> _ACTION ITEM_: The data below is to be transcribed word for word; pictures are to be excluded.

(DATA PROVIDED)

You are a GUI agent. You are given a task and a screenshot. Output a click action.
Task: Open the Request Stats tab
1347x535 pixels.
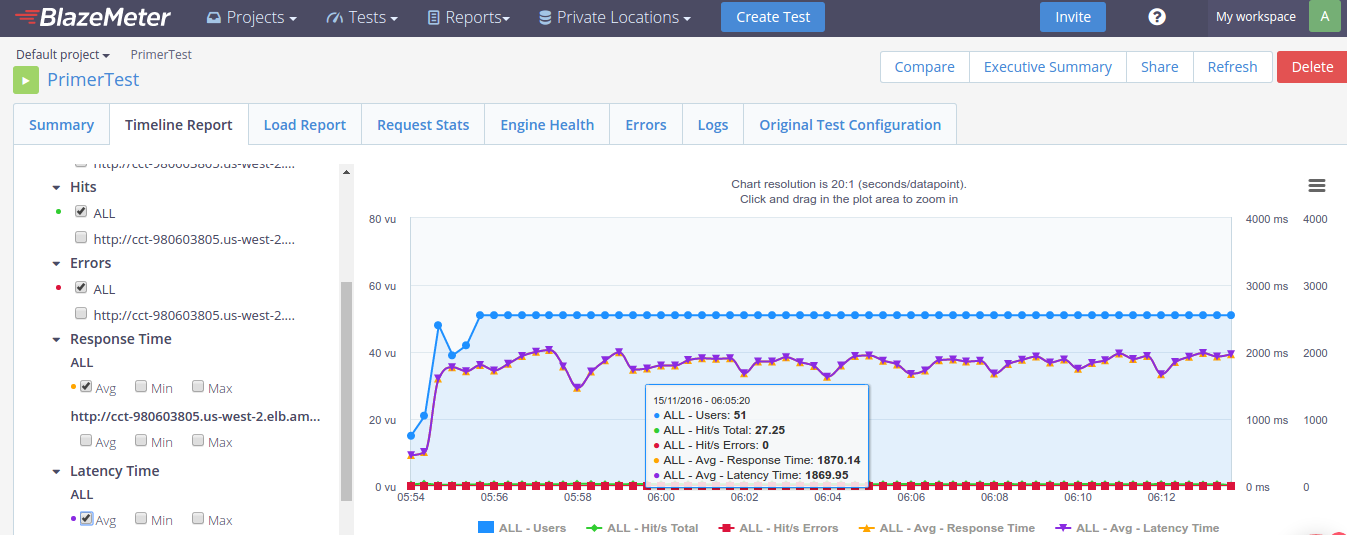click(x=422, y=125)
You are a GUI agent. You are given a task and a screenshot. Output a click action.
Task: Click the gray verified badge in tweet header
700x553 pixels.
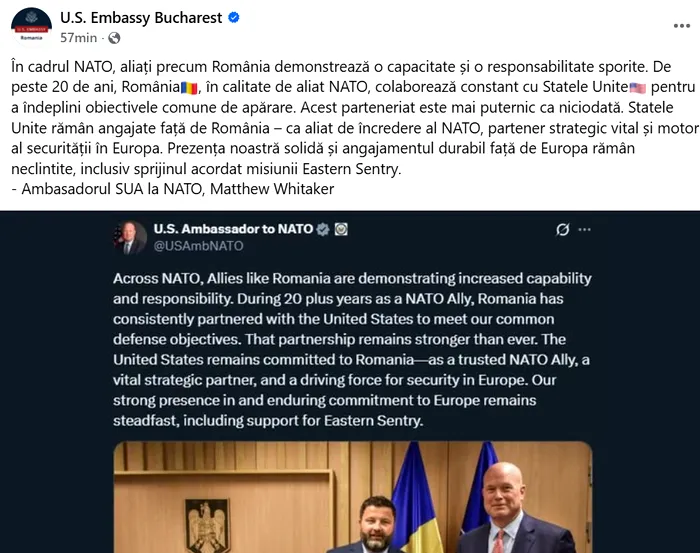click(323, 229)
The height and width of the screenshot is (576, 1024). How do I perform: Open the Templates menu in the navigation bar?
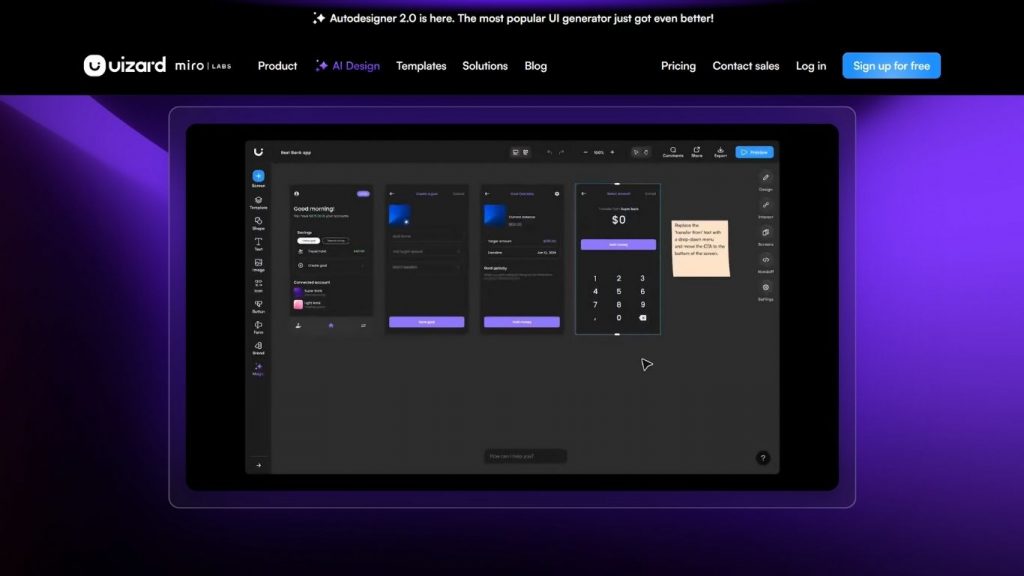pos(421,66)
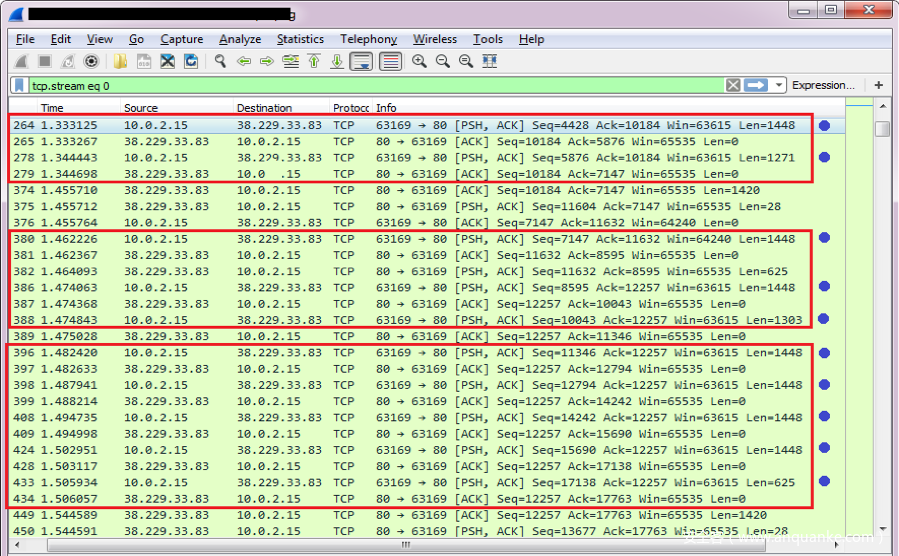This screenshot has height=556, width=899.
Task: Go back to the previous packet
Action: tap(244, 62)
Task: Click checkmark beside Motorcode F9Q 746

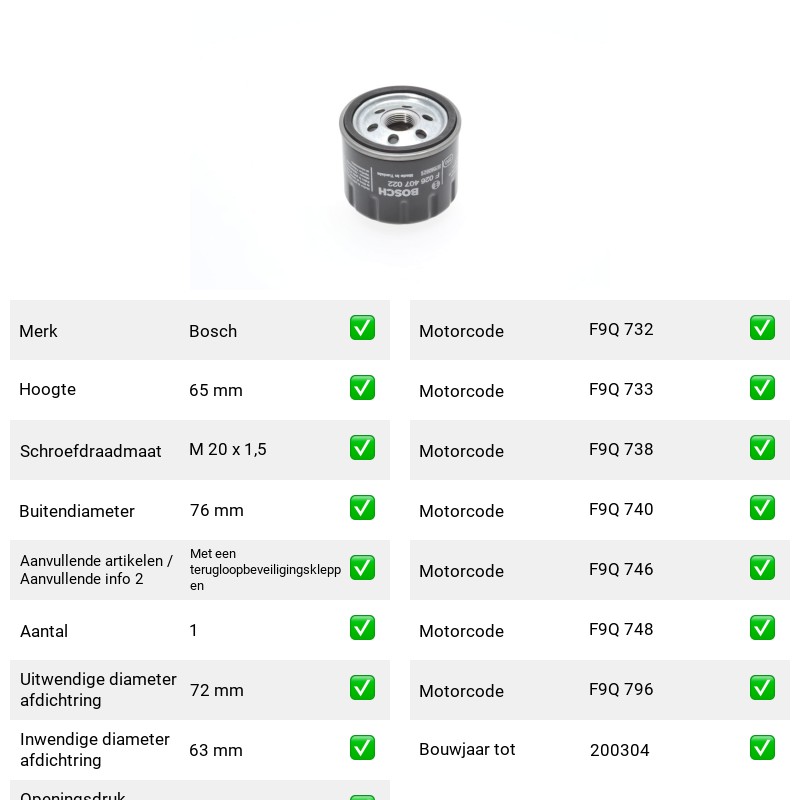Action: (762, 568)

(End DATA PROVIDED)

> _ANSWER BOX_:
You are a GUI agent. You are given a task and a screenshot. Output a click action.
Task: Open the Request Stats tab
1347x535 pixels.
click(x=422, y=125)
You are a GUI agent. You are given a task and a screenshot. Output a click action.
Task: Click the gray verified badge in tweet header
700x553 pixels.
click(323, 229)
The height and width of the screenshot is (576, 1024). How do I perform: Open the Templates menu in the navigation bar?
pos(421,66)
This screenshot has height=556, width=899.
Task: Go back to the previous packet
Action: tap(244, 62)
Task: Click checkmark beside Motorcode F9Q 746

Action: (762, 568)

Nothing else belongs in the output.